*What you have to do*
Once the images are set aside, print the remaining lines below exactly.

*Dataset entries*
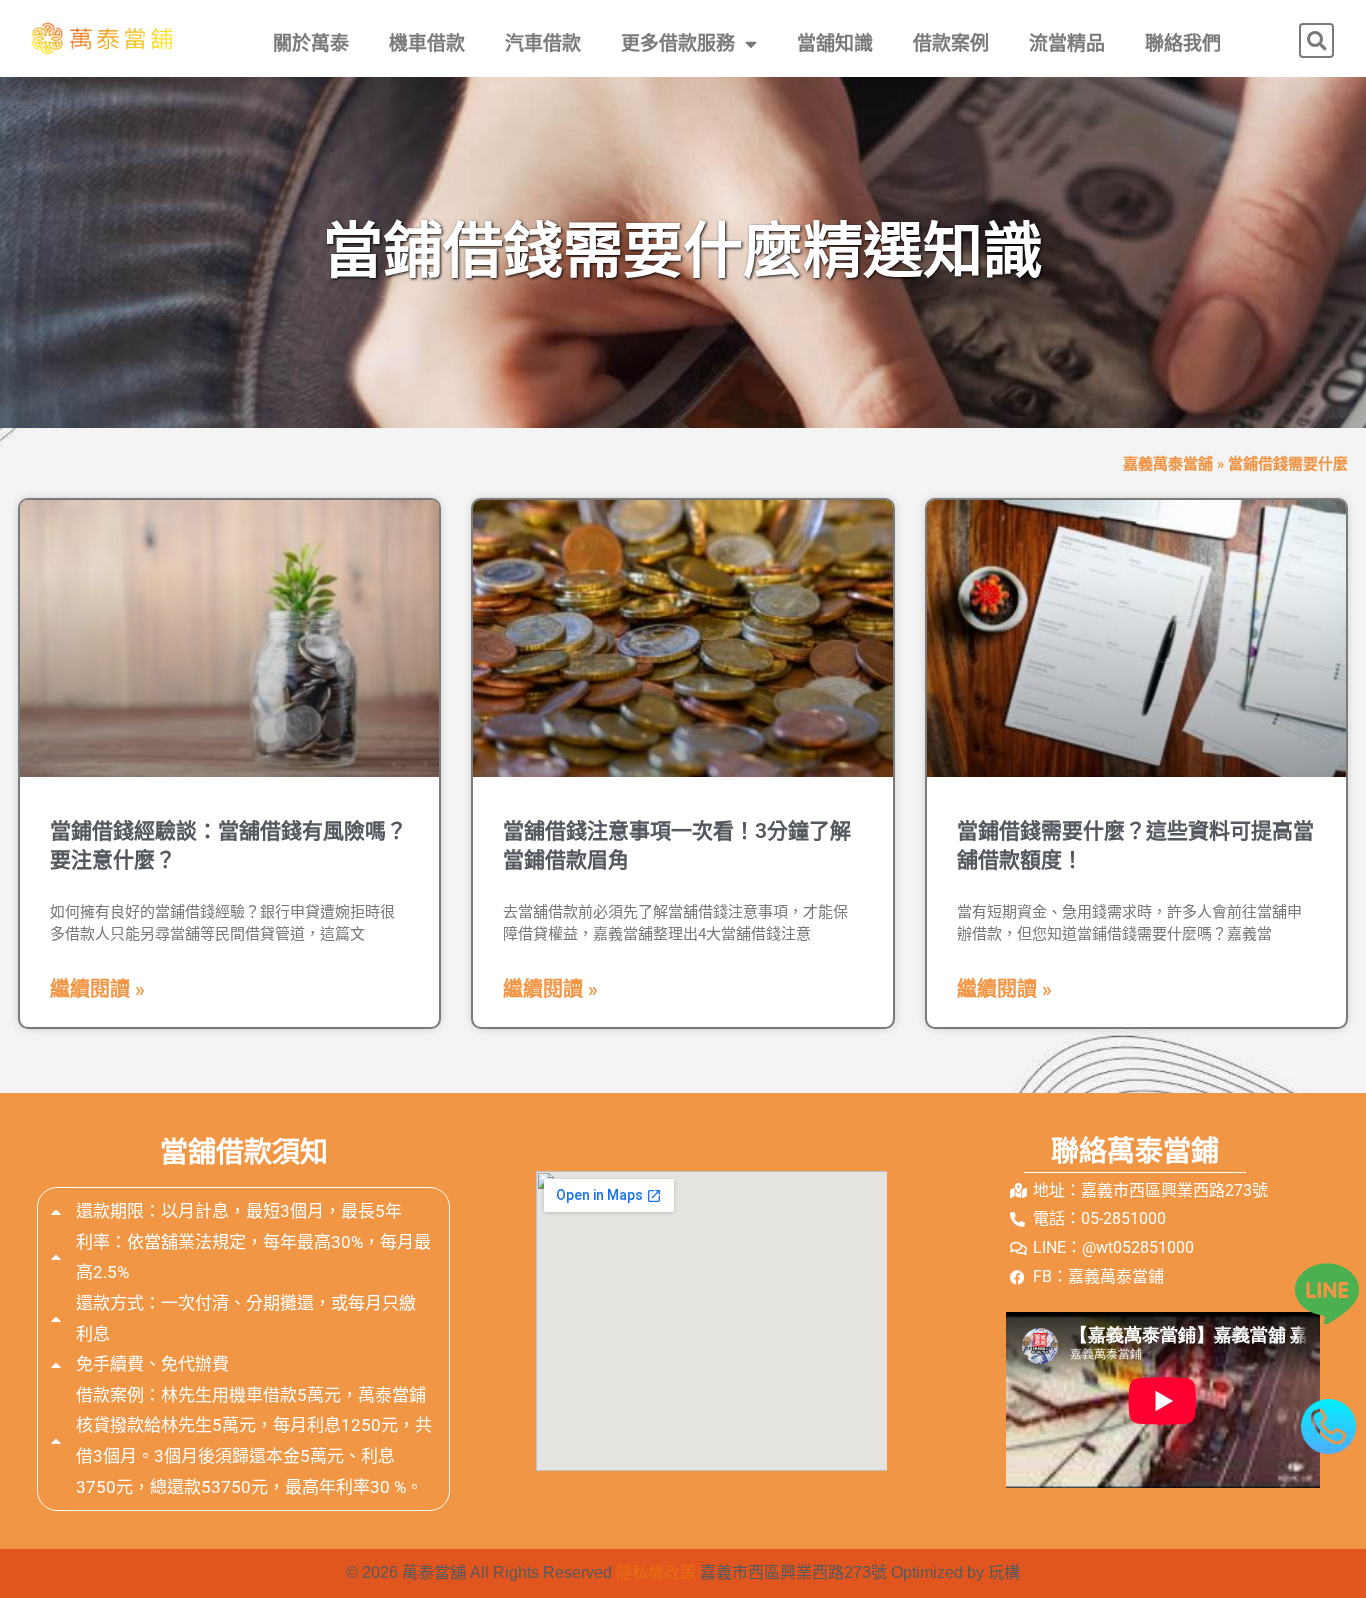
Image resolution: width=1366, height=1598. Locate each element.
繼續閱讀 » (97, 989)
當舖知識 (835, 43)
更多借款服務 (678, 43)
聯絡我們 (1183, 43)
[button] (1316, 40)
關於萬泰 (311, 43)
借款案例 (951, 43)
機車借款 (427, 43)
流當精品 (1067, 43)
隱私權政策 (656, 1572)
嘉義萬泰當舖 (1168, 464)
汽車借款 (543, 43)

*Exercise answer*
Image resolution: width=1366, height=1598. Locate each element.
繼續閱讀 » (97, 989)
當舖知識 (835, 43)
更多借款服務 (678, 43)
聯絡我們 (1183, 43)
[button] (1316, 40)
關於萬泰 (311, 43)
借款案例 (951, 43)
機車借款 (427, 43)
流當精品 (1067, 43)
隱私權政策 (656, 1572)
嘉義萬泰當舖 (1168, 464)
汽車借款 (543, 43)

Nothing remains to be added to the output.